→ **EXTRACT PROVIDED**:
----------------

1. Think of something that, in some small way, relate whatever your last paragraph was about.

2. Mix far too many metaphors and sound fancy without being completely clear what you mean. Don’t worry, nobody will notice except your english teacher.

3. Repeat steps one and two until you run out of neato things to bring in.

4. Repeat yourself, either with the same or different metaphors, and maybe add something personal. Just to make sure people reading the rest of what you wrote think of the things you wanted them to think about. Also, if you get a little lost yourself while writing this part, that’s ok. It’s all about the personal discovery they have reading what you’ve written. Let them draw their own conclusions! It’s like Writing 2.0 - involve your readers!

        I’ve done it before, and I’ll do it again, because I start writing late or I just get frustrated with what I’ve written but plow ahead because I want to get it out. I’m not going to rewrite this, and I totally want to plug Choas;Head, and I’ve acknowledged the failure so now it’s a learning experience for everyone. Also, plan your essays. Having a thesis is important. Having supporting points is a nice touch.

----------------

→ **EXTRACTED RECORDS**:
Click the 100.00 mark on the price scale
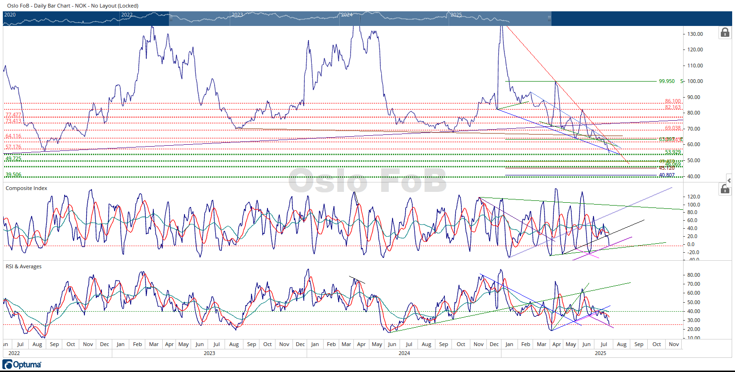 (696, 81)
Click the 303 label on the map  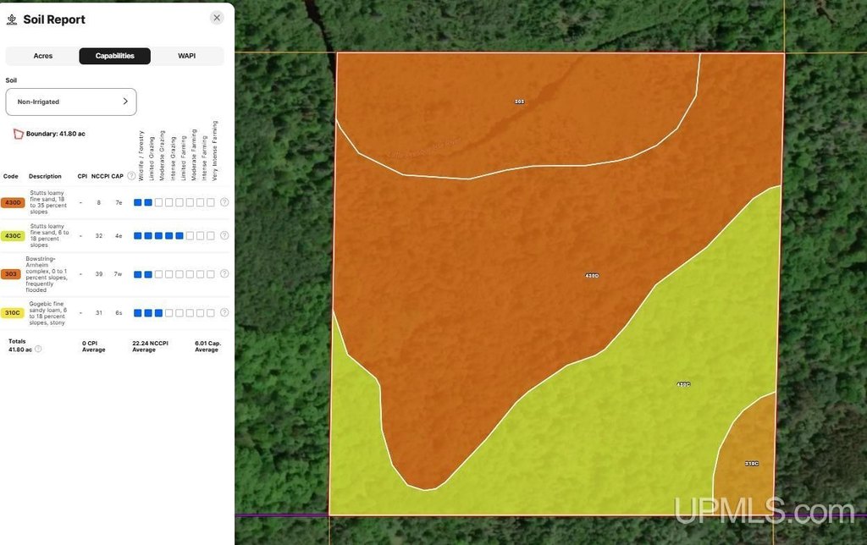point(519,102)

----------------

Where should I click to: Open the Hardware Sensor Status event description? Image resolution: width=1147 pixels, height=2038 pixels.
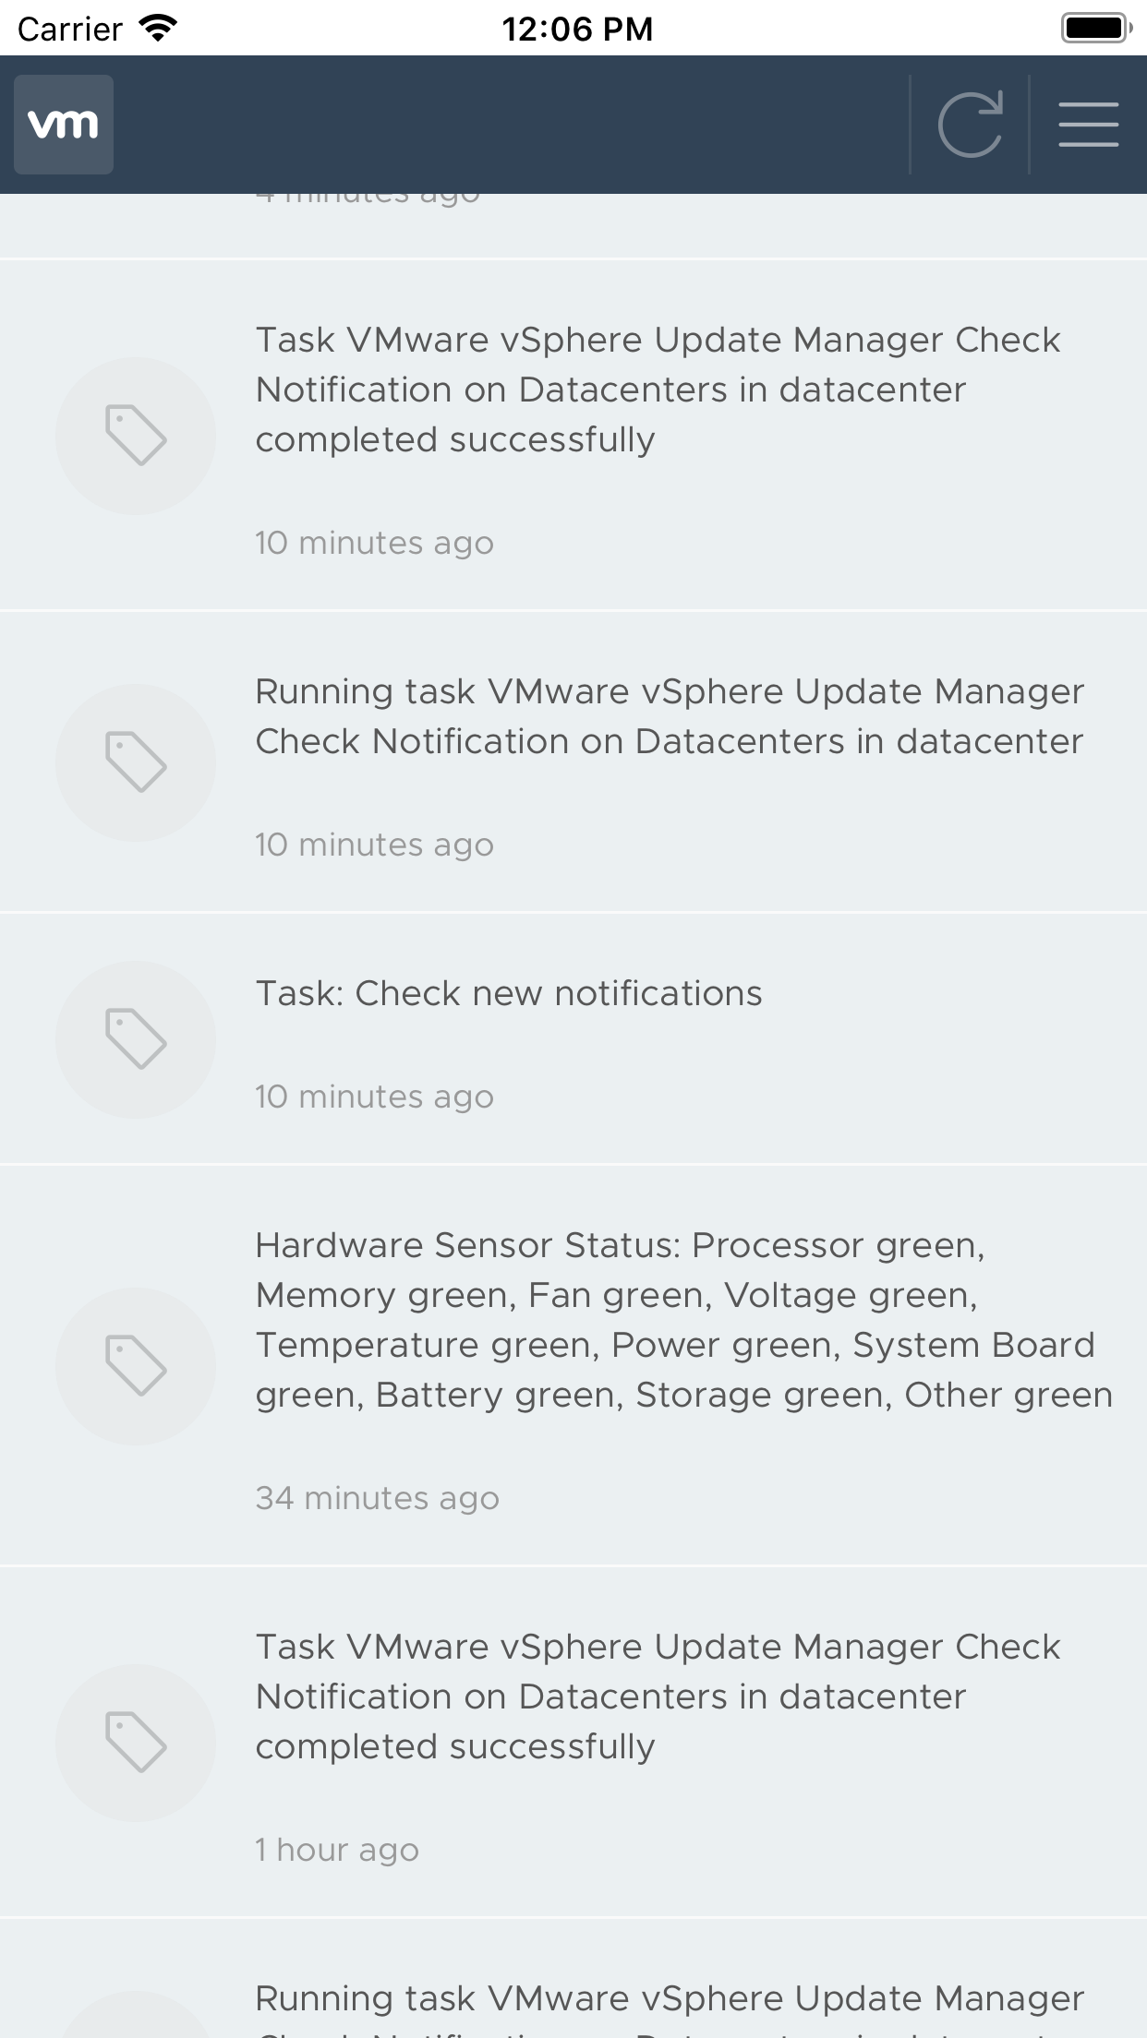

----------------

→ **THINGS TO DO**:
(1) According to the writing-steps text above, what does the writer call important when planning an essay?
(2) Reproduce the passage of the writing-steps text above word for word, from "1. Think of" up to and including "your english teacher.".

→ **REPLIES**:
(1) Having a thesis.

(2)
1. Think of something that, in some small way, relate whatever your last paragraph was about.

2. Mix far too many metaphors and sound fancy without being completely clear what you mean. Don’t worry, nobody will notice except your english teacher.